Ecstatic Vision’s 2017’s Raw Rock Fury is a double-headed beast. On one hand it includes a couple of the most devastating blasts of sonic power to come down the pike since the Stooges’ Fun House. On the other, it contains some of the best Krautrock autobahn boogie this side of Hawkwind and Neu!.

Those are some bold claims, I know. But them’s what my ears tell me, and my ears haven’t lied since they proclaimed Black Oak Arkansas the next Beatles (and they weren’t really lying, cuz they shoulda been!). But they’re right on this one; on Raw Rock Fury–which more than lives up to its title–Ecstatic Vision prove they’re the City of Brotherly Love’s best exploding act since Phil “Chicken Man” Testa.

My pal and world-renowned musical expert Bill Barnett recently saw Ecstatic Vision play live, and he reported their set included covers of both “TV Eye” and Hawkwind’s “Master of the Universe,” so the band is hardly attempting to deny its influences. But they’re anything but a tribute act.

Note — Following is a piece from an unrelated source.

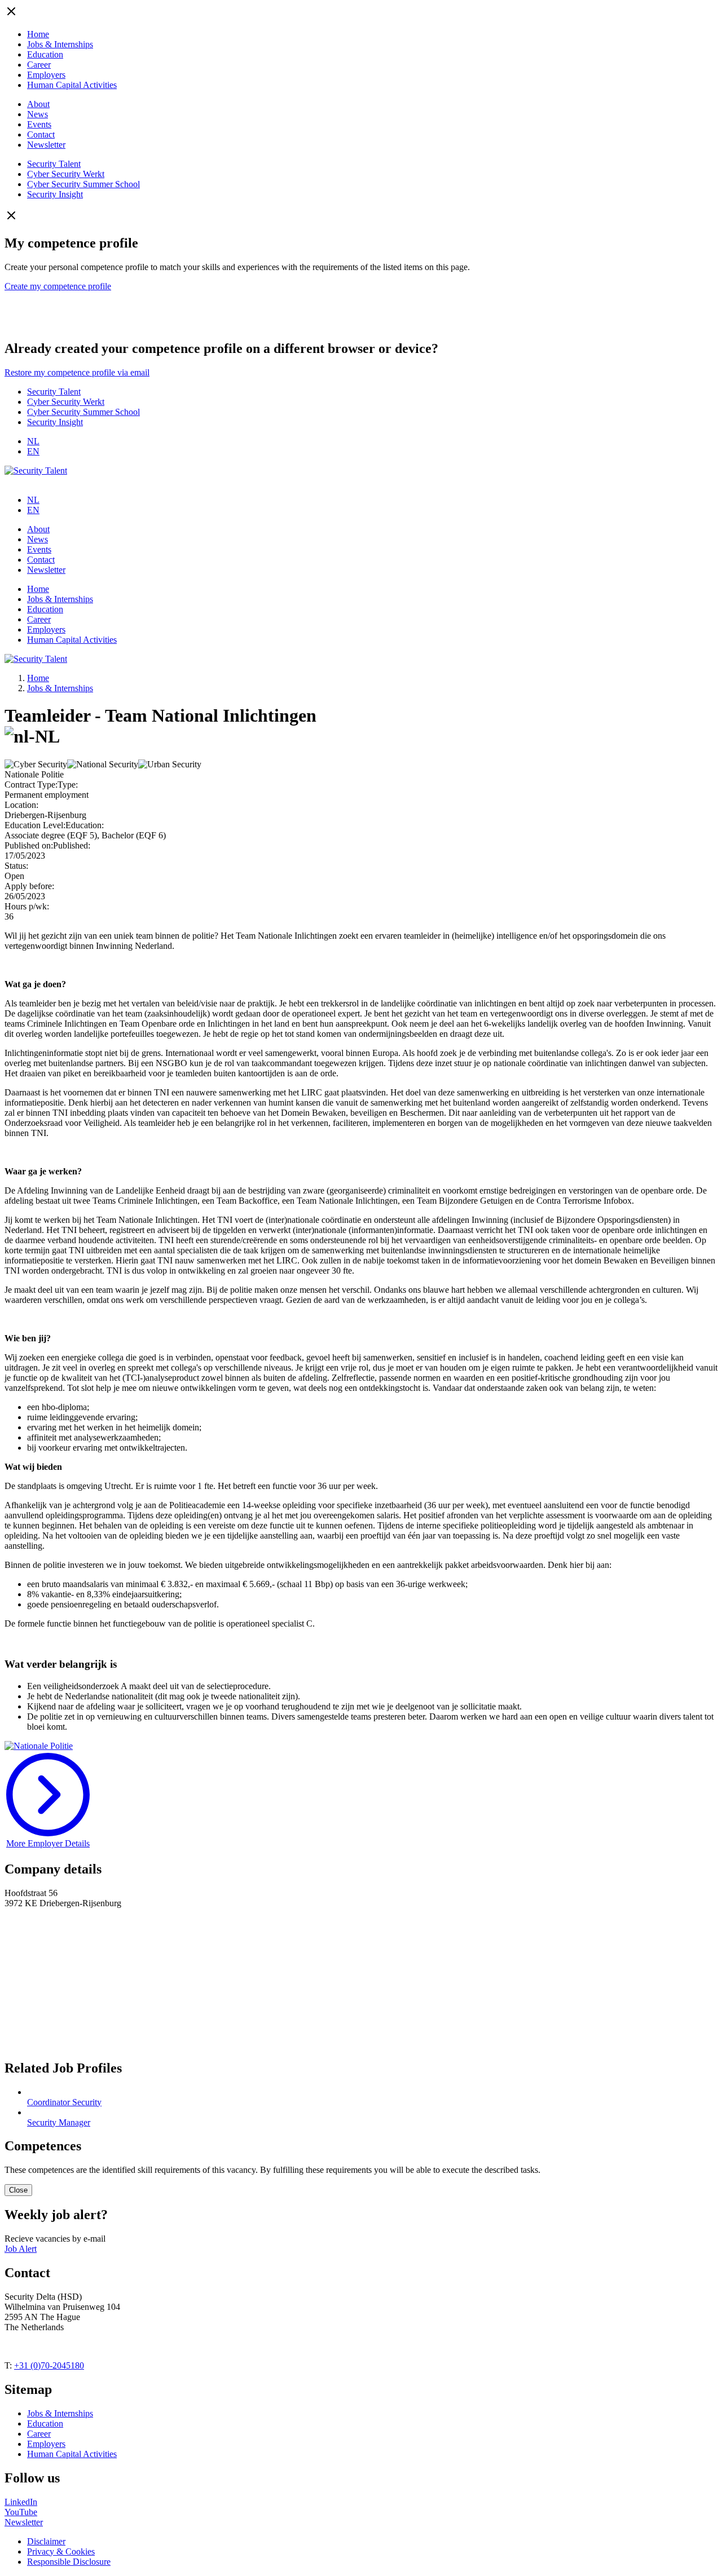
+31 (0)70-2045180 (49, 2365)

Both “You Got It or You Don’t” and “Keep It Loose” take the anarchic energy of 1970’s Fun House to whole new levels. Which is something the Stooges themselves couldn’t do; in comparison 1971’s Raw Power–and it would be wrong to place all of the blame on producer David Bowie–sounds positively emaciated. And they infuse their takes on Krautrock/psych-rock with some good old Stooges punch.

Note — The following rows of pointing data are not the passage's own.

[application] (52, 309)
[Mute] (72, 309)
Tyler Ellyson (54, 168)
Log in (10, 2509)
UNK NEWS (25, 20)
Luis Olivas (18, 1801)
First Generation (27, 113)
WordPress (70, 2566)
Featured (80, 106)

I like the Stooges throwbacks the most. On “You Got It or You Don’t” Kevin Nickles’ saxophone and John Sabolik’s vocals rise (if just barely in the latter case) out of the cosmik ooze, which is given shape by Sabolik’s titanic guitar riff and the rhythm sections unrelenting pounding. Talk about your defiant boasts–these guys have it and they know it. And one can only wonder whether the 5-minute maelstrom that is “Keep It Loose” is a tip of the hat to the Stooges’ “Loose.”

The album’s remaining two songs fall somewhere on the space rock continuum. The two-part “The Electric Step” opens with some muzak from Jupiter before diving straight into Neu! territory; you get that good old-fashioned Teutonic motorik beat, overlaid by some fetching space noise. That’s Pt. 1. On Pt. 2, Sabolik comes in sounding like he’s singing into a megaphone from another astral plane, before things go a bit… berserk. Like I said before, Ecstatic Vision can’t help but get some Stooges into their Kraut rock, and vice versa.

“Twinkling Eye” is tripartite in nature, and like “The Electric Step” the parts mesh seamlessly into one another to wonderful effect. Pt. 1.’s pretty spacey and highlights some psychedelic keyboard work and Connor’s throbbing bass. Pt. 2 kicks things into hyperdrive. As for Pt. 3, it’s a total sonic blowout–not as free form as Fun House closer “L.A. Blues” by any means, but a bravura way to go out for sure.

Ecstatic Vision–who are now a trio–have an album (For the Masses) coming out any day now on Italian label Heavy Psych Sounds. I can hardly wait. Call their music what you will–troglodyte rock, cosmonaut metal, psychedelic space noise–but be sure to check them out. When they say raw rock fury they mean just that.